Aim of the exercise:
Pictures aside, repeat all the entries below exactly as they appear.

----

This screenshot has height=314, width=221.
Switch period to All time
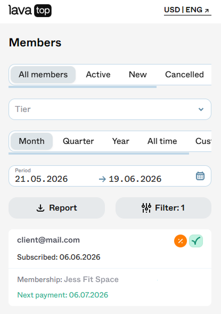[162, 141]
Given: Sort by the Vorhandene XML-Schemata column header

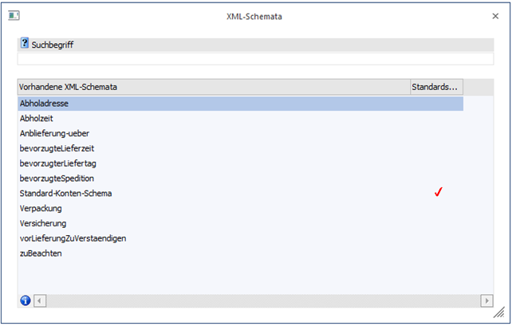Looking at the screenshot, I should pos(213,86).
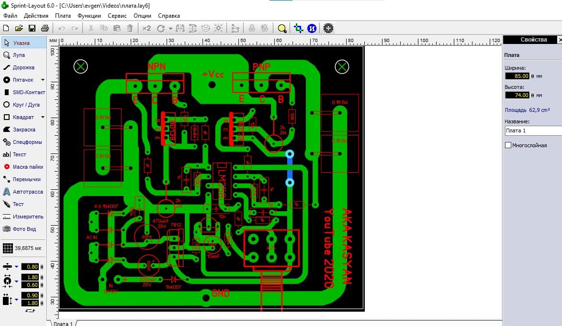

----

Solution below:
This screenshot has height=314, width=221.
Switch period to All time
[162, 141]
Given: Sort by the Vorhandene XML-Schemata column header

Looking at the screenshot, I should pos(213,86).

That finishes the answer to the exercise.